_DATA_:
####

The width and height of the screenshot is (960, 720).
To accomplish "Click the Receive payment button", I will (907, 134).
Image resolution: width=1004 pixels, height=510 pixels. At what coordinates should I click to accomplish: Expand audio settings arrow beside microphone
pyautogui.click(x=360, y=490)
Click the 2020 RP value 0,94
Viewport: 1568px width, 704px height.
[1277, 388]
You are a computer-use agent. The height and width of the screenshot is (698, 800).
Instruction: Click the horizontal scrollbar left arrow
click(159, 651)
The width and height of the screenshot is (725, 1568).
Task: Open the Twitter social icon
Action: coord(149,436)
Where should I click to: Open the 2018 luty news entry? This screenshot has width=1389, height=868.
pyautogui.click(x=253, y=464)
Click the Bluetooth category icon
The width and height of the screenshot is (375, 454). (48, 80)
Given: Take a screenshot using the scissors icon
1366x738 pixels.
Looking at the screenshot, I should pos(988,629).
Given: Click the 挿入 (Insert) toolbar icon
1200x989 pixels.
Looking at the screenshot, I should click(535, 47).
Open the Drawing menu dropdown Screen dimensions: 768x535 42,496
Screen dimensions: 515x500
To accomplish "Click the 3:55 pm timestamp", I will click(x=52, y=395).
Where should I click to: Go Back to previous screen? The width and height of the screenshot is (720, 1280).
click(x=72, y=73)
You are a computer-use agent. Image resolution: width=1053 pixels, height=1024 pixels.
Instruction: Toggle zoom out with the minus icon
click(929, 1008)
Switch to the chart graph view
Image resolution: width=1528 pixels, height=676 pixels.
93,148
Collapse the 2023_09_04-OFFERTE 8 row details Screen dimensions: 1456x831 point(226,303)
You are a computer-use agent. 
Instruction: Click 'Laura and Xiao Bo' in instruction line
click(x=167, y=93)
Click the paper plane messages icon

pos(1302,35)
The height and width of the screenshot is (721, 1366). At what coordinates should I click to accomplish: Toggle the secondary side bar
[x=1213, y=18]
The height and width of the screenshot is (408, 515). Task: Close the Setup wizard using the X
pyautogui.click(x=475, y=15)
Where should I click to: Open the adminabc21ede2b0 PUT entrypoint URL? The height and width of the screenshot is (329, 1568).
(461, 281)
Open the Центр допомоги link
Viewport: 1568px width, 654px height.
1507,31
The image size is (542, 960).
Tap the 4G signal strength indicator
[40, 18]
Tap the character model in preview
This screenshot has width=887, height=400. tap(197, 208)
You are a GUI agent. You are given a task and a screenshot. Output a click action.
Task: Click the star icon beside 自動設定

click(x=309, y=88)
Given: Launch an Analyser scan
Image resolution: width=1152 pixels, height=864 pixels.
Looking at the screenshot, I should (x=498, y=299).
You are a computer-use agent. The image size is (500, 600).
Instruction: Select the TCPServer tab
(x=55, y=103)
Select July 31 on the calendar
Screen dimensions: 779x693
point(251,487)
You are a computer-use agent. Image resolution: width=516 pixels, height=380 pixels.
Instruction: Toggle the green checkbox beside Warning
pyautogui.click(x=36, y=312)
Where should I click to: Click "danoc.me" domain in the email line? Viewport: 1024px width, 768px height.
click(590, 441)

####

_AIM OF THE TASK_:
Return only those lines that run from the one containing "Instruction: Select the TCPServer tab" through the end of the entries, keeping each exactly as written.

_WRITTEN REPLY_:
Instruction: Select the TCPServer tab
(x=55, y=103)
Select July 31 on the calendar
Screen dimensions: 779x693
point(251,487)
You are a computer-use agent. Image resolution: width=516 pixels, height=380 pixels.
Instruction: Toggle the green checkbox beside Warning
pyautogui.click(x=36, y=312)
Where should I click to: Click "danoc.me" domain in the email line? Viewport: 1024px width, 768px height.
click(590, 441)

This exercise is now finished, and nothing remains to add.